类风湿关节炎（RA）是一种常见的慢性自身免疫性疾病，致残率高，表现为关节的持续炎症反应和骨/软骨破坏。NOV是CCN家族蛋白，参与调控软骨形成和骨化过程，但NOV在RA发病中的作用尚不清楚。申请人前期研究发现NOV在RA患者血浆、滑液中的含量明显升高，且经治疗下降。本项目将首先明确在RA中NOV蛋白异常表达分泌及其调控机制；构建NOV蛋白过表达及沉默滑膜成纤维细胞(FLS)，明确NOV蛋白对FLS的增殖、凋亡、趋化侵袭、细胞因子分泌、金属蛋白酶(MMPs)分泌等作用及调控机制，并通过NOV转基因小鼠明确NOV在胶原诱导关节炎(CIA)小鼠发病中的作用及其对关节滑膜和软骨的影响。本研究将较系统阐述NOV参与调控RA发病的分子机制，明确其作为RA治疗新靶点的意义。
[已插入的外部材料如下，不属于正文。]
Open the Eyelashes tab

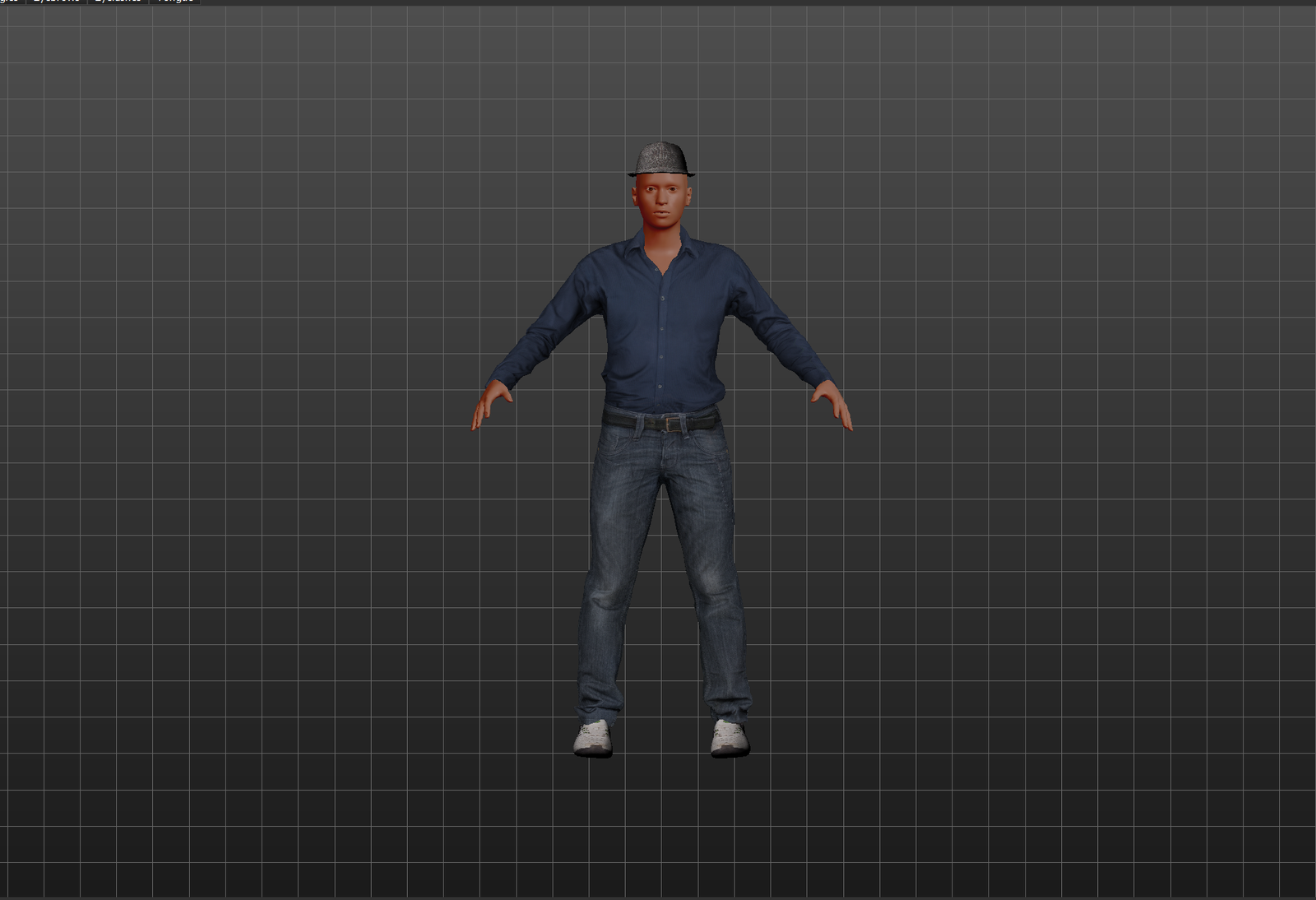click(118, 1)
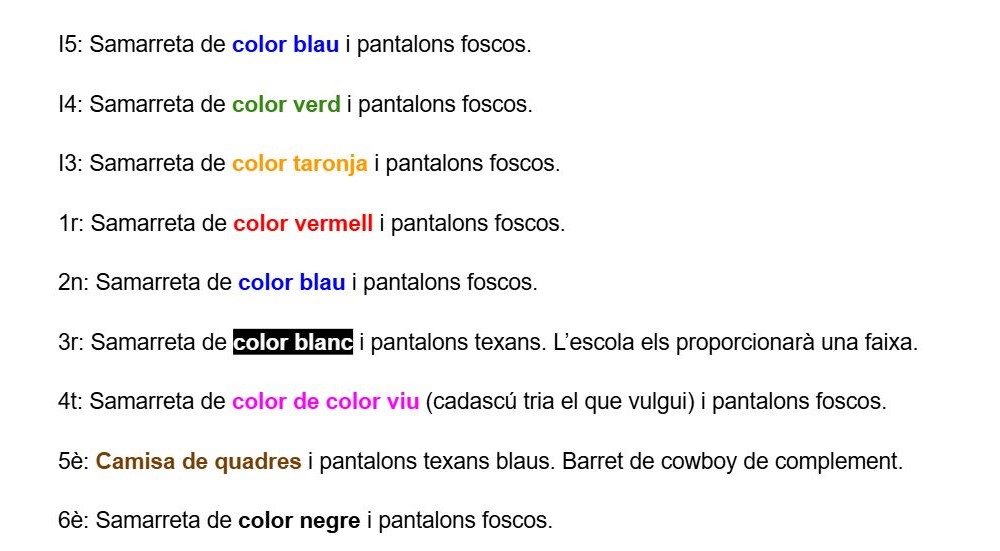Click the orange "color taronja" text
Viewport: 1000px width, 551px height.
pyautogui.click(x=299, y=164)
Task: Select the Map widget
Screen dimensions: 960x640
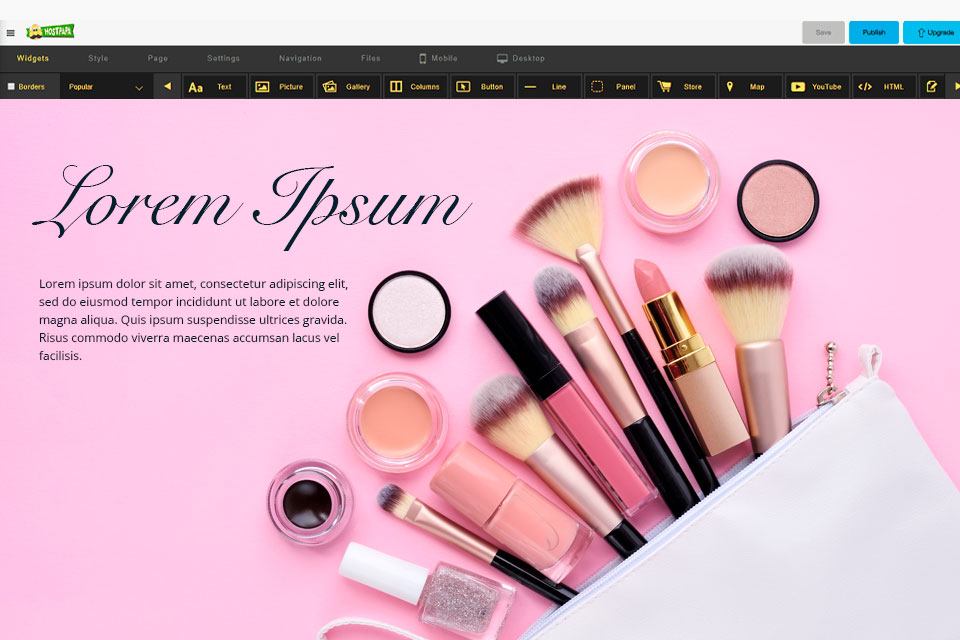Action: [750, 87]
Rheumatoid arthritis (RA) is a common chronic autoimmune disease with high disability rate, and characterized by sustained inflammation of joints and destruction of bone and articular cartilage. NOV, a member of CCN family, involves in cartilage formation and ossification. However, the role of NOV on pathogenesis of RA is still unknown. Our previous studies found that the content of NOV is obviously high in plasma and synovial fluid of RA patients and decreases after treatment. In this study, we will first confirm whether NOV is secreted by the fibroblast-like synoviocytes (FLS) and study the mechanism of NOV expression regulation. Next, we will establish the FLS cell lines with NOV overexpression and knockdown, and investigate the effects of NOV on cell proliferation, apoptosis, invasion, cytokines and matrix metalloproteinases (MMPs) production of FLS cells. Then we will characterize the role of NOV on the development of collagen-induced arthritis (CIA) and the destruction of joint synovium and cartilage using NOV transgenic mouse. This project will systematically analyze the molecular mechanism of NOV involving in regulation of the pathogenesis of RA and the significance of NOV as a new RA therapeutic target.